Does Having a VA Loan Affect a Strategic Default

By Kerry Zias

As home prices decrease while unemployment and underemployment rise, foreclosures will also increase. In most cases, the homeowner simply can not afford to pay the mortgage anymore. However, there are some cases where the owner still can afford the payments, but chooses to walk away via a strategic default.

Most people do not plan for nor desire to have their home foreclosed. However, in a market where real estate values have dropped significantly, many homeowners find themselves in a situation of negative equity. This means they owe more on their mortgage balance than their home is currently worth, also known as being "underwater." The more underwater they are, the more tempted they may be to walk away from the mortgage by simply stopping the payments. This decision to allow a foreclosure by choice is known as a strategic mortgage default.

Being able to truly walk away from a mortgage is based on one major factor: the possibility of being sued for a deficiency judgment. Once the mortgage lender has sold the home in foreclosure, the proceeds of that sale are applied to the defaulted mortgage balance. If the proceeds are less than the mortgage balance, there is a deficiency. This is usually always the situation in an underwater home and market. A homeowner with a VA loan is always subject to such a deficiency judgment as per federal law, even if the state the property is in has anti-deficiency judgment laws.

There are also other consequences to a strategic default besides the deficiency judgment issue. Any kind of default or foreclosure will harm the homeowners credit rating and history. Furthermore, if the strategic default is identified as such rather than a true hardship foreclosure, the negative credit impact can be even worse. This negative credit impact can cause difficulty in securing another home, even on a lease. The availability and cost of any future credit will be negatively affected. Also, future insurance premiums often increase because of this.

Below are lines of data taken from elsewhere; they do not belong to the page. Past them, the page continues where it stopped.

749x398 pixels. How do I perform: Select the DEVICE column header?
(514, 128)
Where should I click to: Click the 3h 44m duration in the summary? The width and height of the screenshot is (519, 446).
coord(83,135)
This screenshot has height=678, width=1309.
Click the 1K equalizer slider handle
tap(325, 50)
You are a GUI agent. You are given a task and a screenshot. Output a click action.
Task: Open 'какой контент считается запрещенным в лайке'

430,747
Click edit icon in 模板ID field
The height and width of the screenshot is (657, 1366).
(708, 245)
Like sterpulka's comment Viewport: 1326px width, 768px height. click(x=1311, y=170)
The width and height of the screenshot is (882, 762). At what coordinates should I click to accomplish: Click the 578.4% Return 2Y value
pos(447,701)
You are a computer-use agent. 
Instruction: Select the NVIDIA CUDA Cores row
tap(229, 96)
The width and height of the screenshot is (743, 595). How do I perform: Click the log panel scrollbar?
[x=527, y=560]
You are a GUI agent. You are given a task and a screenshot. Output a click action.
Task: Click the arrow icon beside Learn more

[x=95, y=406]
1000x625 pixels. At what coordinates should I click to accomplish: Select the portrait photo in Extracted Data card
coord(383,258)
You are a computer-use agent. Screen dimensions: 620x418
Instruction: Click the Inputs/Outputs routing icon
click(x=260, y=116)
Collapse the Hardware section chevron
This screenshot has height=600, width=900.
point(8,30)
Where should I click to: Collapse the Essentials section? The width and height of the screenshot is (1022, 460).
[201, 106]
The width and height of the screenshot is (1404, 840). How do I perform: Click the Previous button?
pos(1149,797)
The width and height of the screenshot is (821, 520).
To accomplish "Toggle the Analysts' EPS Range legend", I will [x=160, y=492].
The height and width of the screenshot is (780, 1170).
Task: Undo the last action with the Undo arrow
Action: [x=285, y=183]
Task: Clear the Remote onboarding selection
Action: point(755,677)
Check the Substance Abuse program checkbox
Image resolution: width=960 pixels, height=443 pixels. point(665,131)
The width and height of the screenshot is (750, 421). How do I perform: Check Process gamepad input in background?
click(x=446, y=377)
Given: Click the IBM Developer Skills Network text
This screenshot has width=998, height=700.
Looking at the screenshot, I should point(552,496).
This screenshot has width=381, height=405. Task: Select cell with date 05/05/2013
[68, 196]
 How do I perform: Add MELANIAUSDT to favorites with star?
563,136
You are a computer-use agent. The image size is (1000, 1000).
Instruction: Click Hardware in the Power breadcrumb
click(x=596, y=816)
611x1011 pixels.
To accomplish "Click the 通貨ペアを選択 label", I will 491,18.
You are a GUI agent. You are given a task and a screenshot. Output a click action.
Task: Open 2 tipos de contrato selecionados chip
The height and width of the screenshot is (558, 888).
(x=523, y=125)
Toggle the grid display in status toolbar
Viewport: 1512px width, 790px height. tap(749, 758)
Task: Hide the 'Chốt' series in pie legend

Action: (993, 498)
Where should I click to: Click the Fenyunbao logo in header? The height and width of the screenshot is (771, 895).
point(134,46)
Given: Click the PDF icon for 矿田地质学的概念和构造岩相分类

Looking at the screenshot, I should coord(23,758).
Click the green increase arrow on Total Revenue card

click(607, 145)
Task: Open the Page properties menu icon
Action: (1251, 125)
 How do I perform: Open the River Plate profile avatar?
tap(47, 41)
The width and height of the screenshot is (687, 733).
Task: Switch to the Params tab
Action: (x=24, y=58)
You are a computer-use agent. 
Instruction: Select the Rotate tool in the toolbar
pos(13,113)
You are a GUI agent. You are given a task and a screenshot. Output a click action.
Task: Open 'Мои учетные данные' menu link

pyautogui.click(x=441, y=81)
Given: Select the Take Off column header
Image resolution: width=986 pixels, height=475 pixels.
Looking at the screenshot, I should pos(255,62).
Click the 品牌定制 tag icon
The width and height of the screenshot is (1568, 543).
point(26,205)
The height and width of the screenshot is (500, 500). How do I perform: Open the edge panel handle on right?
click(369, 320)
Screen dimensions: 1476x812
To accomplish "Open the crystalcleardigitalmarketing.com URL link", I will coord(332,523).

The federal law of allowing a deficiency judgment for VA mortgages applies directly to the veteran borrower. However, there is also a legal possibility of the veteran's spouse or widow being held liable through a deficiency judgment. Such a deficiency judgment allows the lender to seize other property or money of the veteran borrower or spouse. One way the defaulting homeowner can preclude such a deficiency judgment is to file for bankruptcy protection. However, the negative credit consequences of this action can be even deeper and longer lasting.